Stored data.
- Opening Delimiter -

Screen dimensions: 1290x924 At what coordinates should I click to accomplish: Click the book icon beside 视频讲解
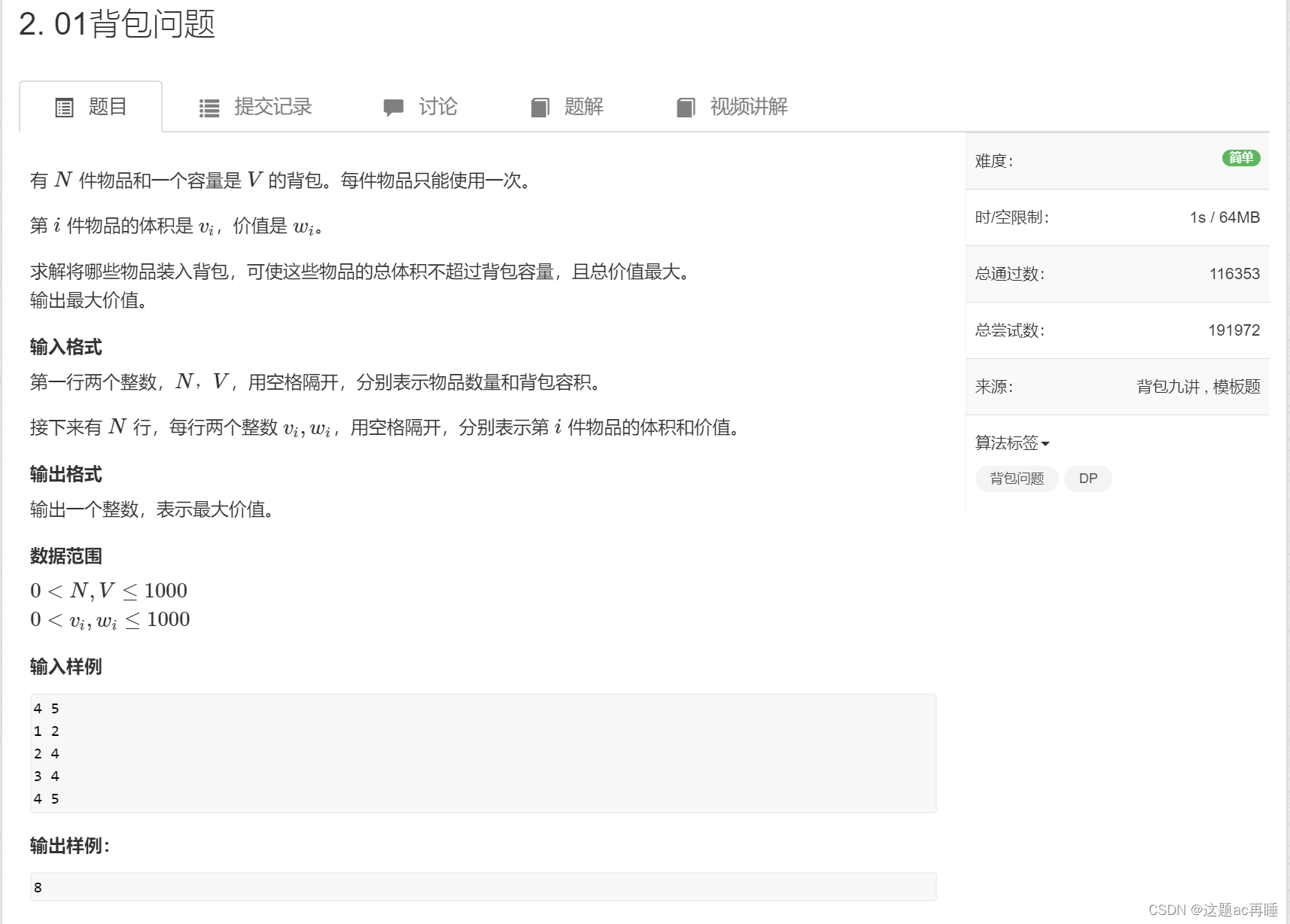(x=686, y=107)
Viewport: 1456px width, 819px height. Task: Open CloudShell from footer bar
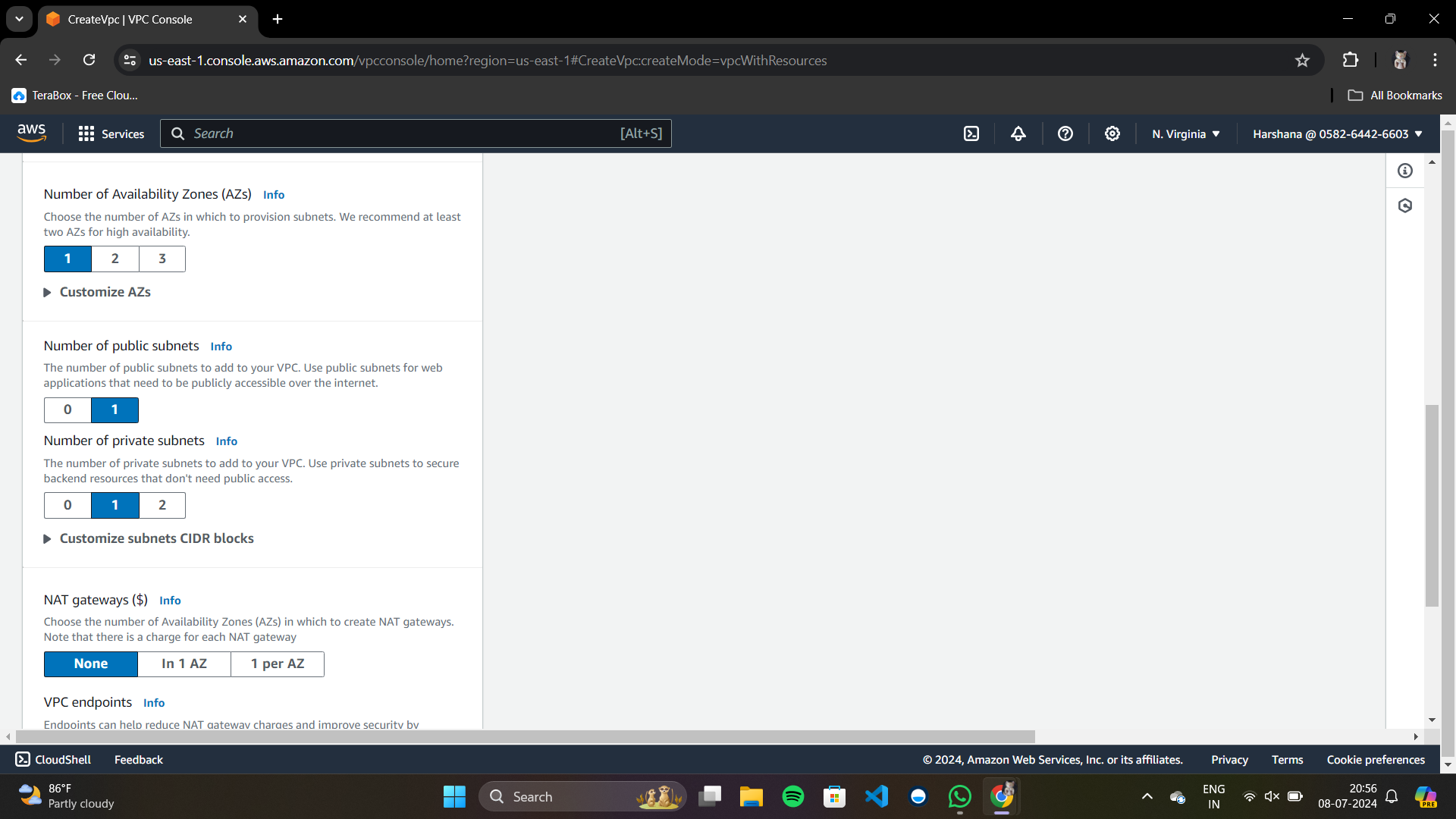[x=53, y=759]
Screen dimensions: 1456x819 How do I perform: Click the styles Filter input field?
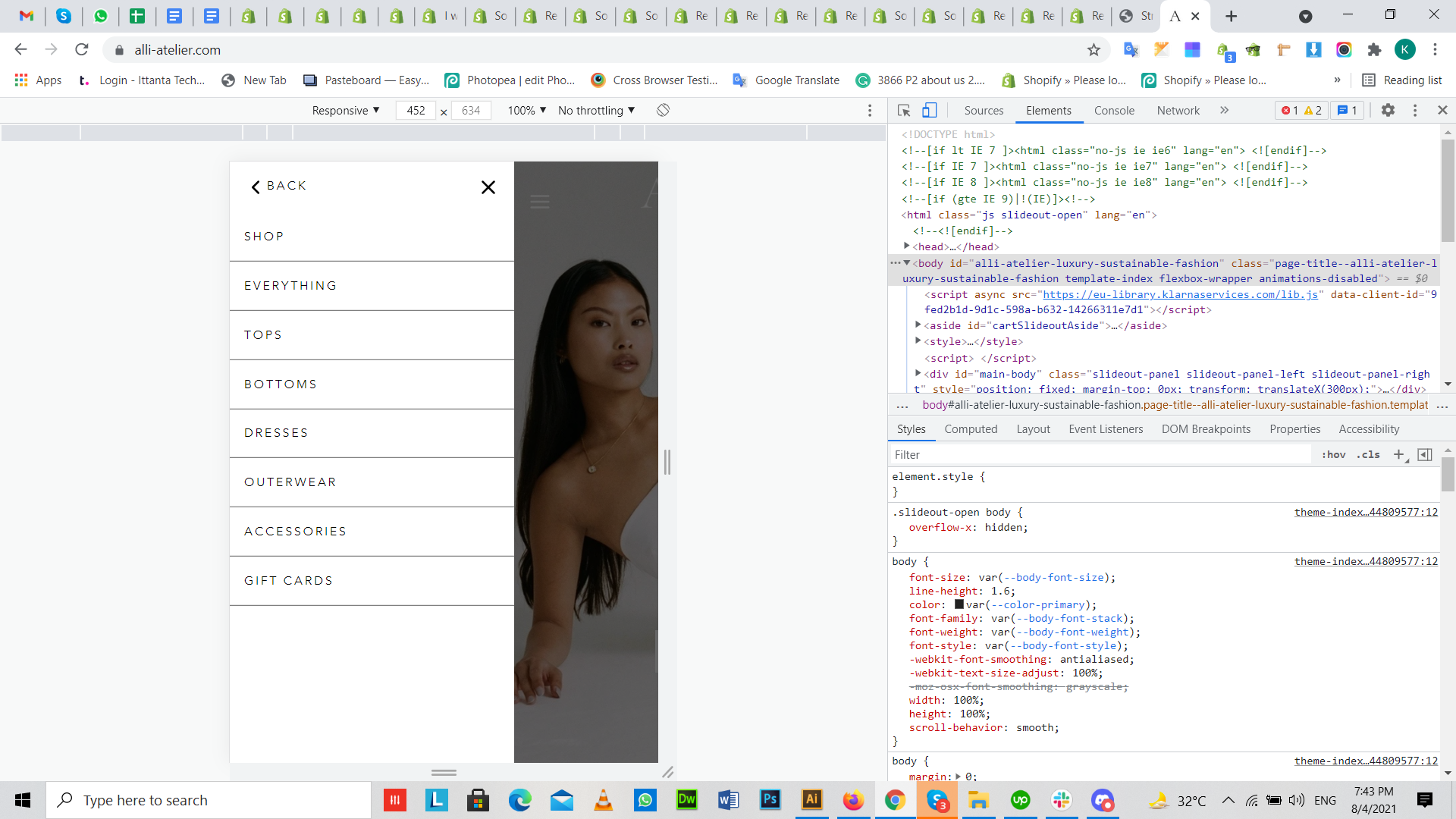pyautogui.click(x=1100, y=454)
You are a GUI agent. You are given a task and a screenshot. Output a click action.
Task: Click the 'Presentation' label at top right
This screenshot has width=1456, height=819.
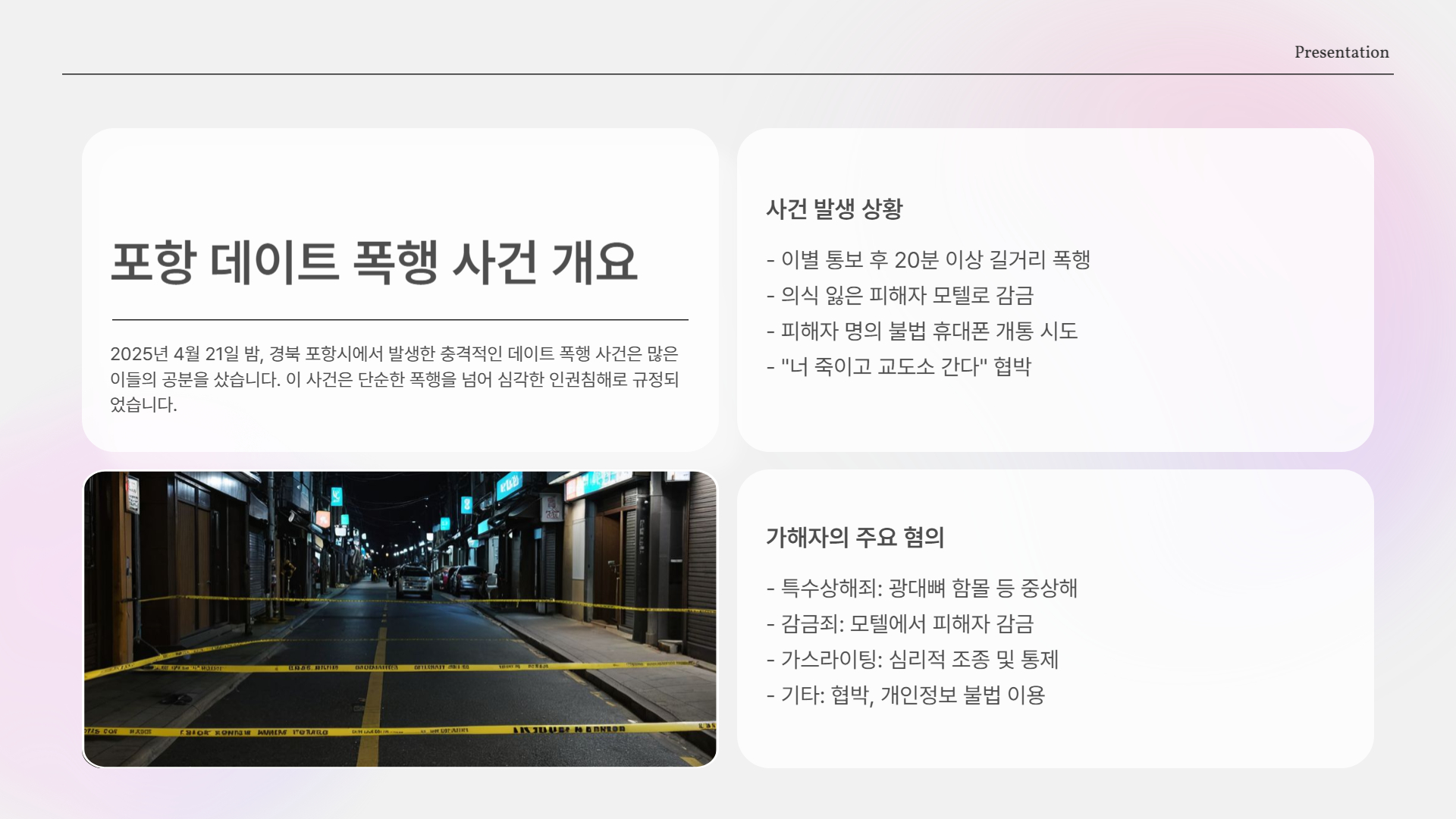click(x=1341, y=52)
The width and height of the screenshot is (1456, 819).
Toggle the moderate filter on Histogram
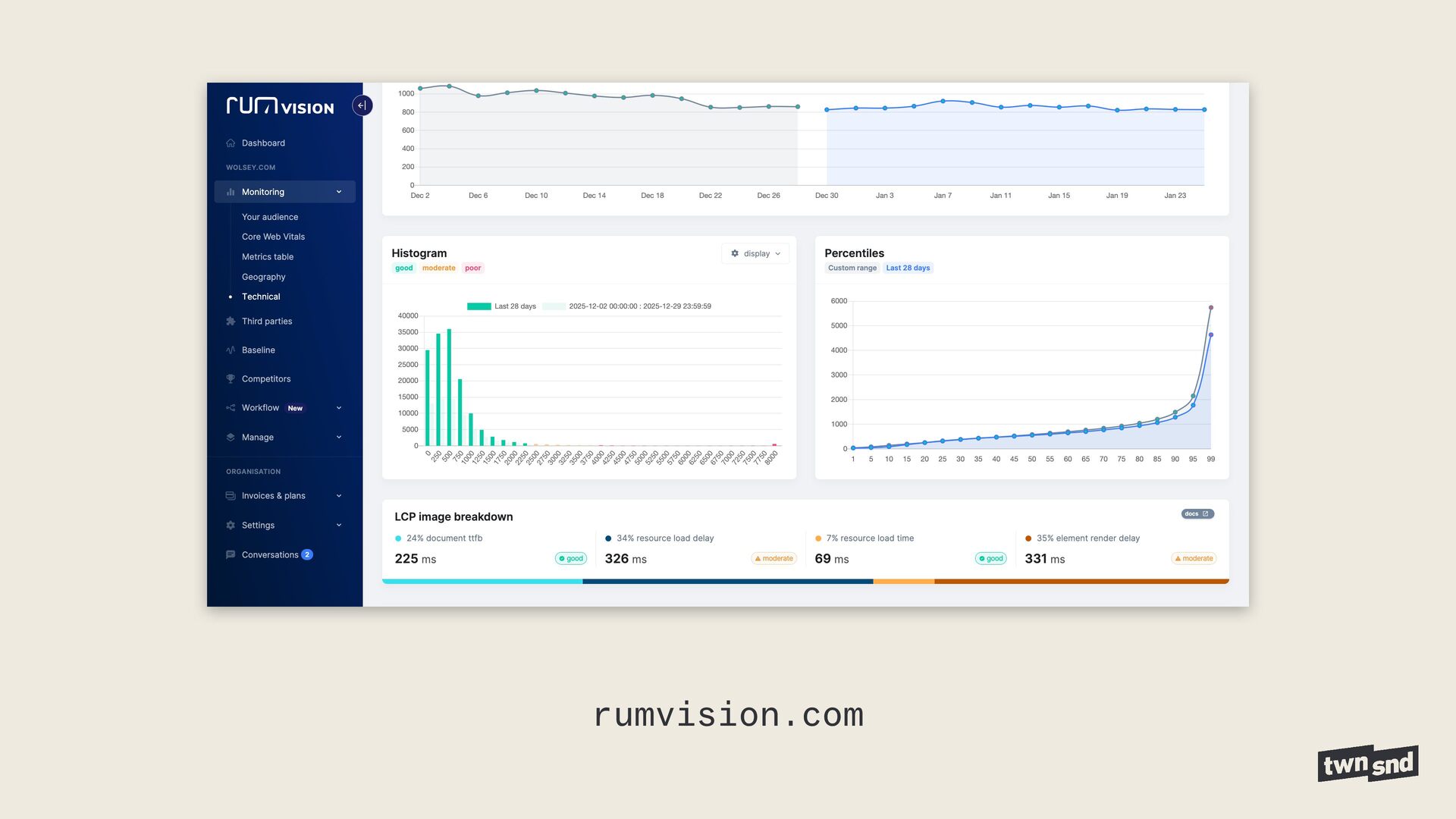(x=438, y=268)
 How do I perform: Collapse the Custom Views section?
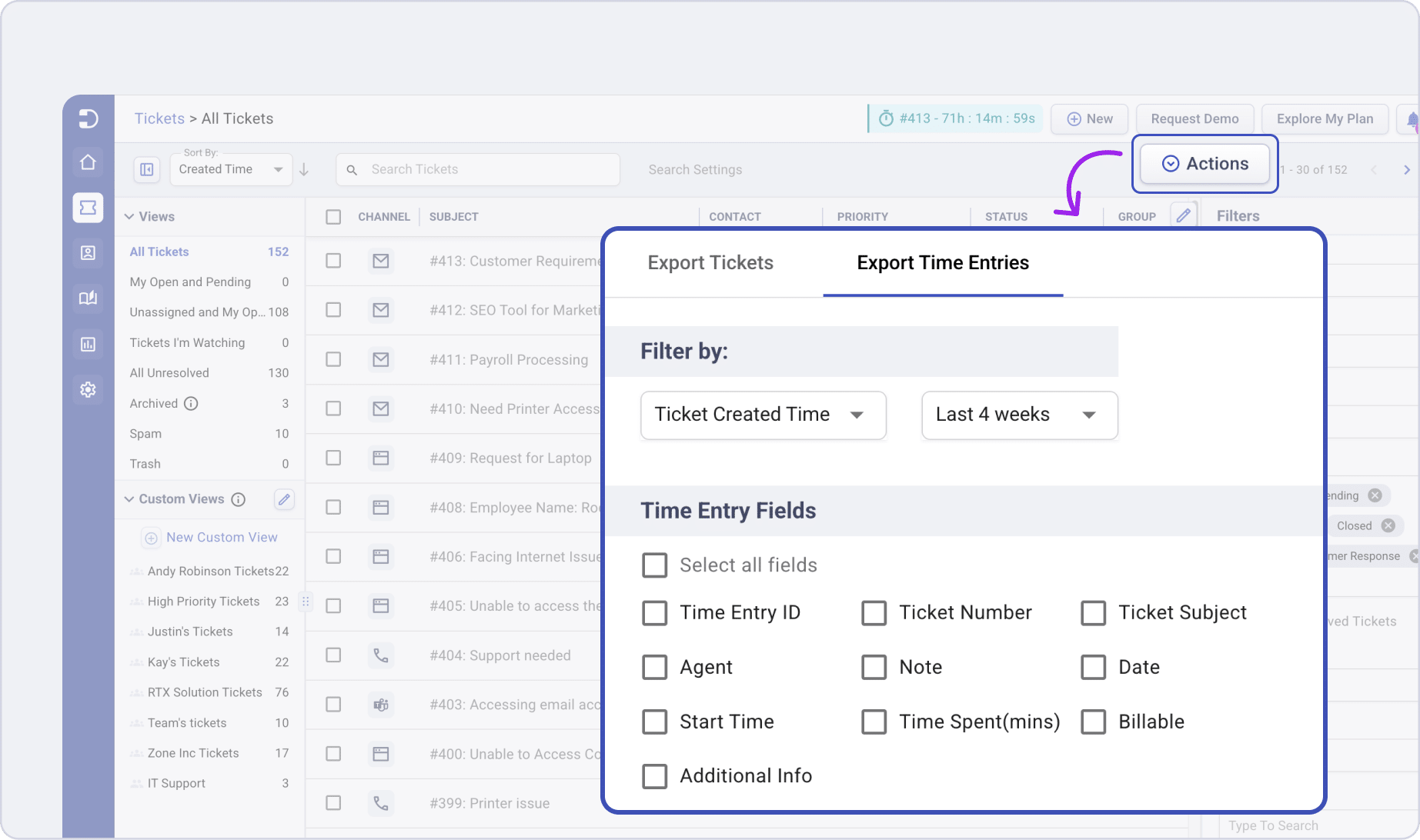tap(129, 498)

- Closing Delimiter -

Exercise description.
Where the line containing "Task: Click the" appears, begin copying there and continue exactly through the final line of the records; both end lines belong in the copy, pictures do not.

Task answer.
Task: Click the 'Presentation' label at top right
This screenshot has width=1456, height=819.
click(x=1341, y=52)
The width and height of the screenshot is (1456, 819).
Toggle the moderate filter on Histogram
(x=438, y=268)
 How do I perform: Collapse the Custom Views section?
tap(129, 498)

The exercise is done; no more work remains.